This story originally appeared on KERA News.
Quinn Mason’s been writing music for more than half his life, and he’s only 19. It’s been a life of challenges – he grew up the son of a single mom, in a tough Dallas neighborhood, and he has Asperger’s syndrome, on the autism spectrum. Quinn just got back from winning a national composition contest.
He needed something good and short that required few players. So he flipped through the pile of pieces he’d already written.
“One of them was for 4 clarinets but I thought it was beyond impossible, so I didn’t pick that,” Quinn says. “I looked at a piece for 3 double basses. It looked beyond impossible so I didn’t pick that. A fanfare for 4 trombones. It was too short.”
Quinn entered his self-titled Masonian Rondo.
“It was fun, it kept people’s attention. I got my point out,” Quinn says. “I was trying to make people laugh. But no one laughed at the concert. But you can’t say I didn’t try.”
Quinn beat the odds, becoming one of six winners out of 141 applicants from 35 states. Late last month, he flew to Minnesota for a weekend with top composers, professional performers, and a scholarship check. Suzanna Altman, Education Director with the Composer’s Forum in Minnesota, says what stands out is his musical “ear.”
“I don’t think I’ve ever met anyone with an ear quite like Quinn’s,” Altman says, “and Quinn is pretty unique among his peers in that he’s someone who’s really studied the canon of classical music and studies instruments to a degree that I think goes beyond many working professional composers.”

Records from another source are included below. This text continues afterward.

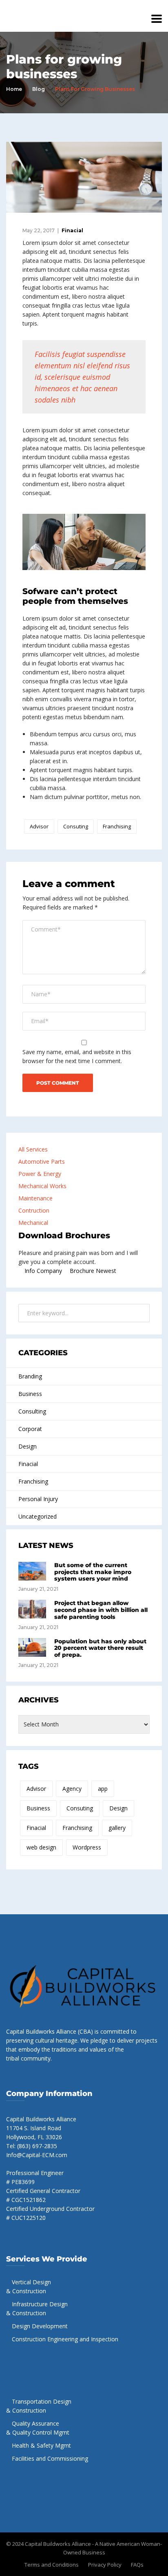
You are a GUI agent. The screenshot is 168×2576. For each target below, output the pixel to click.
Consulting (32, 1411)
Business (30, 1394)
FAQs (137, 2564)
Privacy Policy (105, 2564)
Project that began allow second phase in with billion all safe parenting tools (101, 1609)
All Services (33, 1149)
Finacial (72, 230)
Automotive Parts (41, 1161)
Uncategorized (37, 1516)
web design (41, 1847)
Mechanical (33, 1222)
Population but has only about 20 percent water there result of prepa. (100, 1648)
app (103, 1788)
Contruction (33, 1210)
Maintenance (35, 1198)
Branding (30, 1376)
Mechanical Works (42, 1186)
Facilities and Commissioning (50, 2458)
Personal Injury (38, 1499)
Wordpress (87, 1847)
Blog (38, 89)
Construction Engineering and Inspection (65, 2339)
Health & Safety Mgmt (41, 2445)
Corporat (30, 1429)
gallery (117, 1828)
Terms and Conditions (51, 2564)
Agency (72, 1788)
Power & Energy (39, 1174)
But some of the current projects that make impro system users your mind (92, 1572)
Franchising (117, 826)
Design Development (40, 2326)
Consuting (75, 826)
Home (14, 89)
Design (27, 1446)
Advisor (39, 826)
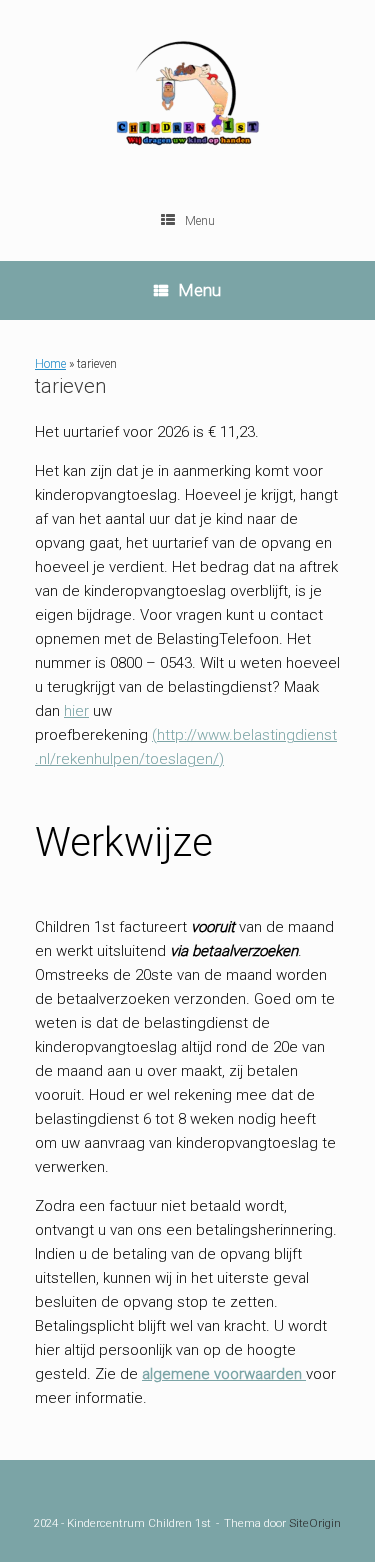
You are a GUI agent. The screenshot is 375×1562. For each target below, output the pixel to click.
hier (76, 711)
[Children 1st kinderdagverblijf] (187, 100)
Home (50, 364)
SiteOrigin (315, 1523)
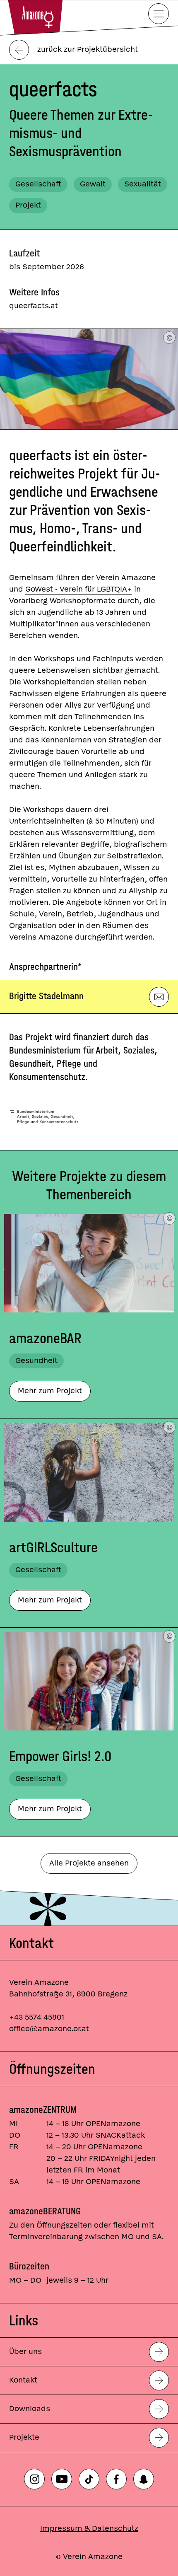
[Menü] (158, 13)
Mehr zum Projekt (50, 1391)
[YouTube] (61, 2479)
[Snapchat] (143, 2479)
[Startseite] (34, 16)
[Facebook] (116, 2479)
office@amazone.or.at (49, 2029)
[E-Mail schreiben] (159, 997)
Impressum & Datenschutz (89, 2528)
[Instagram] (34, 2479)
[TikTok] (89, 2479)
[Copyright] (169, 337)
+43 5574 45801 (36, 2017)
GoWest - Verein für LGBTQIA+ (78, 589)
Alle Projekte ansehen (89, 1863)
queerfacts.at (33, 306)
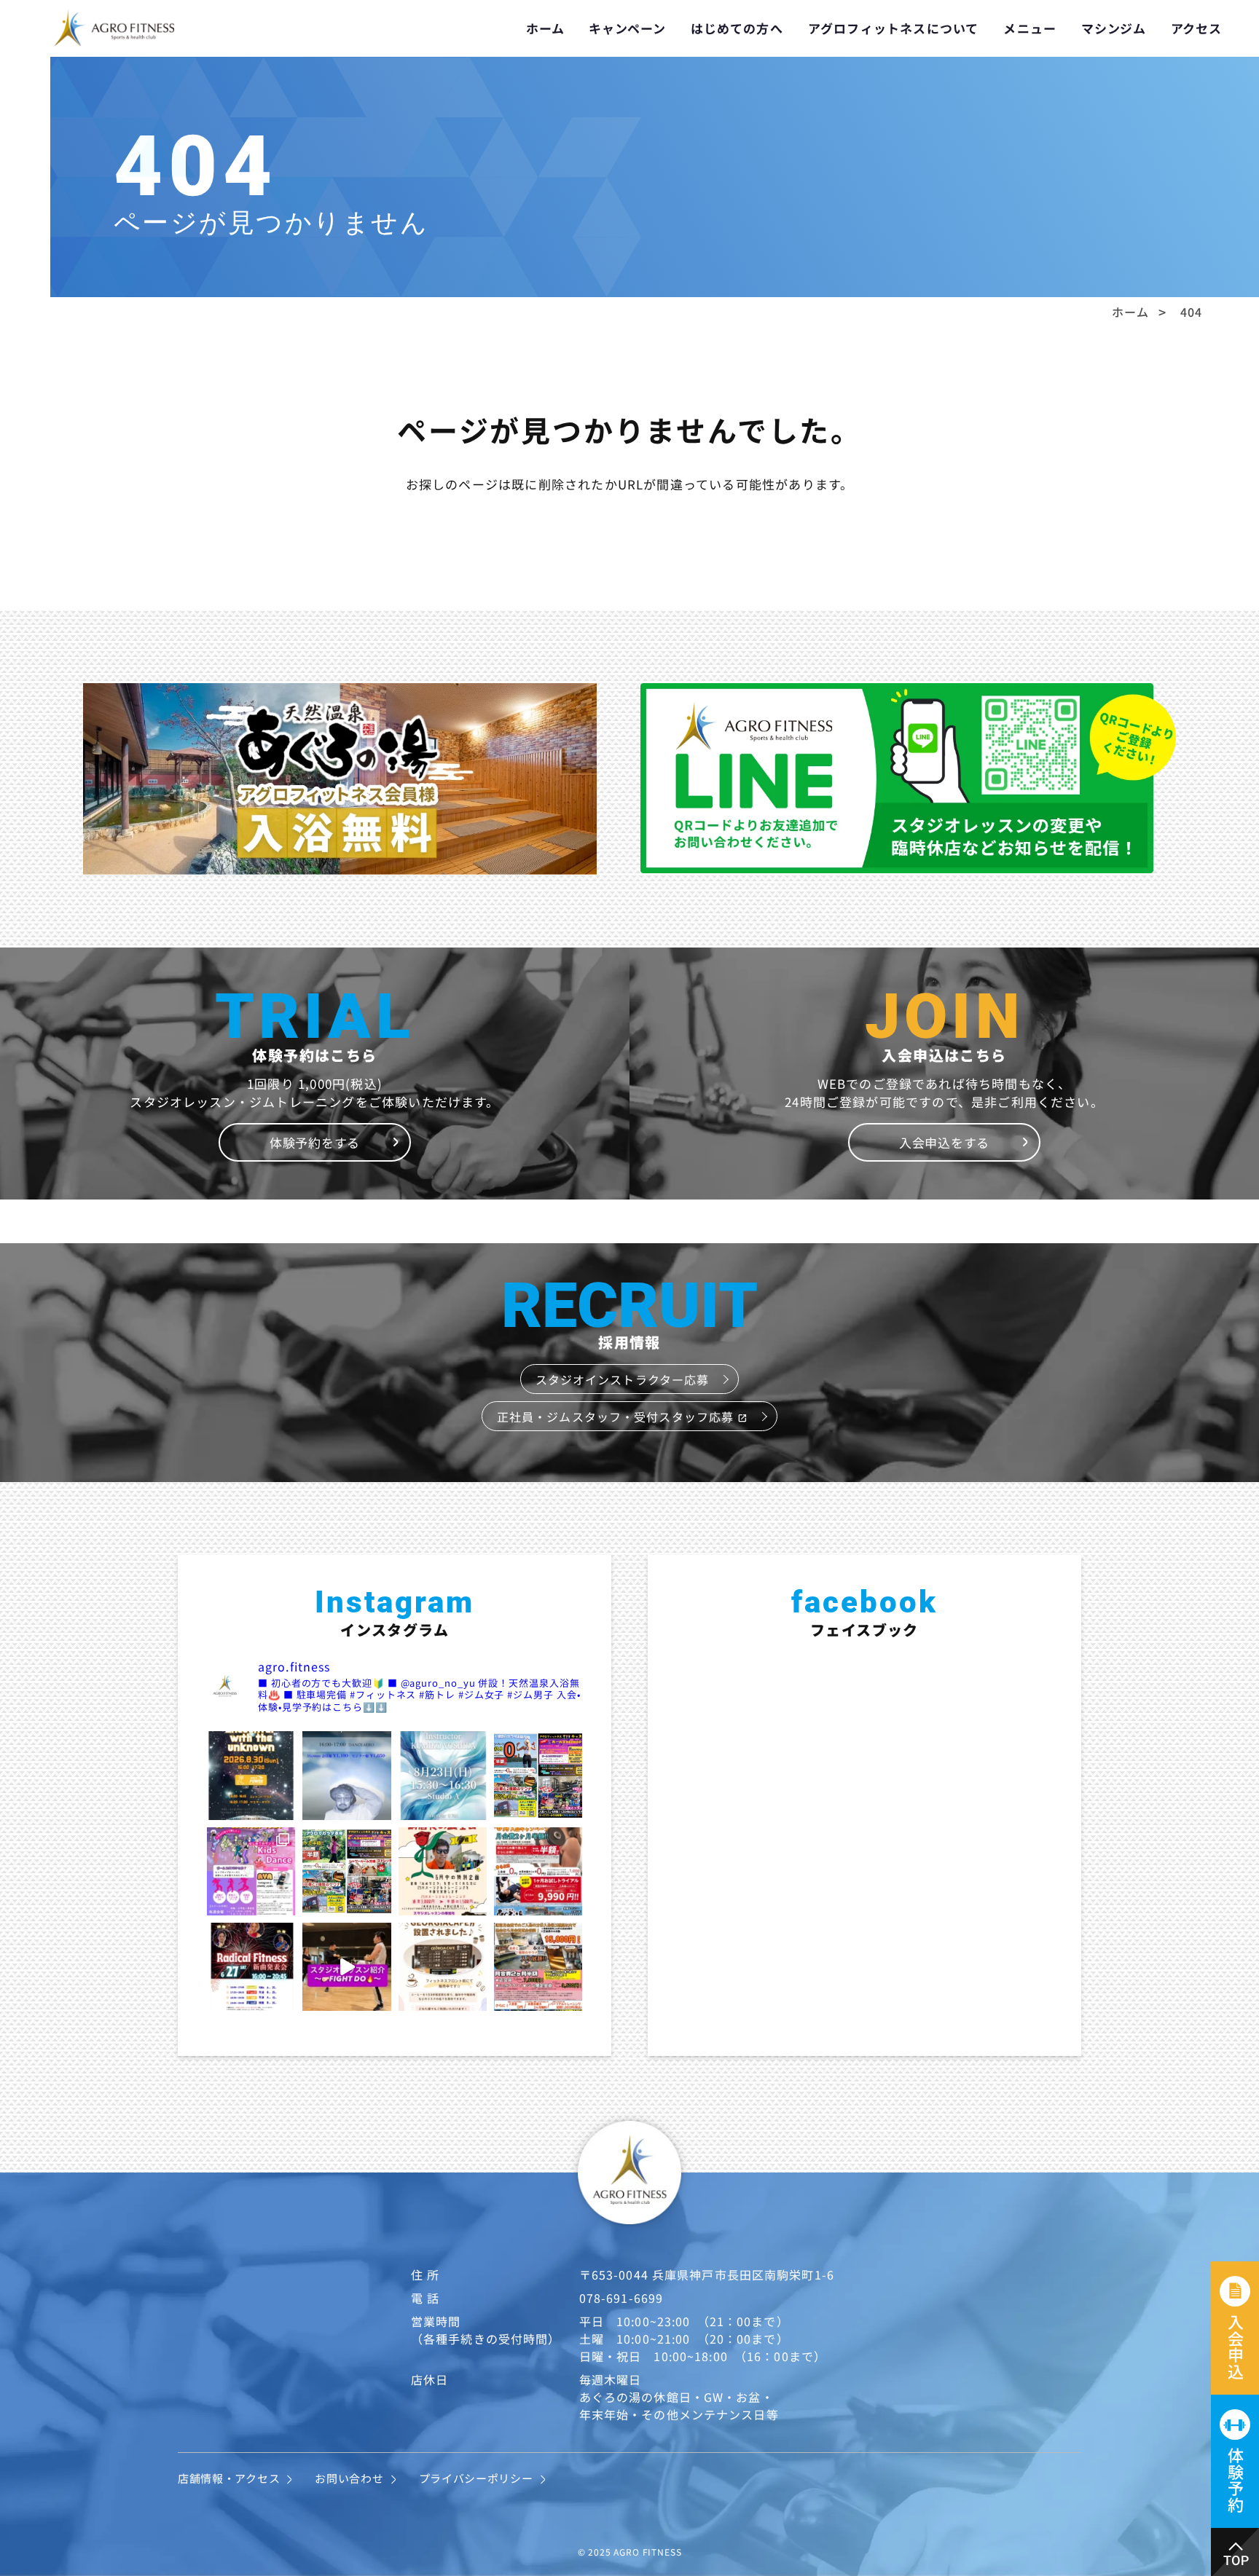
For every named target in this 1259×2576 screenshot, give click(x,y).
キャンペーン (627, 28)
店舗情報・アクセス (229, 2478)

Quinn’s teachers point to his amazing ability to hear complex music then recreate all the notes – in the right key – at the piano or on paper. He started doing it when he was 10 – like a certain 18th century Austrian phenom.
“He’s able to hear a symphony by Beethoven or Brahms and he’s able to notate some things completely by ear,” says Richland College’s Derrick Logozzo. “So I think he has a Mozartean flash there that’s he’s going to be able to develop and work with.”
But first, says Quinn’s teacher Logozzo, comes practice…
Quinn’s taking summer classes and will start at Richland this fall. He’ll be the first in his family to attend college.
“His ability to hear in his inner ear is way beyond his current development of playing percussion,” Logozzo says. “So we’re just going to work on getting him to a really great college level to match that.”
Rogene Russell believes Quinn will make it. When the professional oboist brought music appreciation to Quinn’s 5th grade class, the kid already knew every recording she played. A founder of Dallas’ Fine Arts Chamber Players, Russell helped get him instrument and composition lessons. She says both would have been out of reach for his mom.
“He has a passion and drive that I have really never seen in a person his age,” Russell says. “We never had to inspire him, he inspired us.”
Quinn’s on a mission. He fell in love with classical music when he was 8 and hasn’t looked back, despite others urging him to play rap or pop music.
“And I didn’t understand that,” Quinn says. “Because at this point, I’ve been in classical music for about half my life. So I’m kind of like, what are you talking about? But, yes, people are like why don’t you like rap music? It doesn’t speak to me.”
Tchaikovsky, Ravel, Stravinsky – they speak to him. He wants to do what they did. But in his own voice.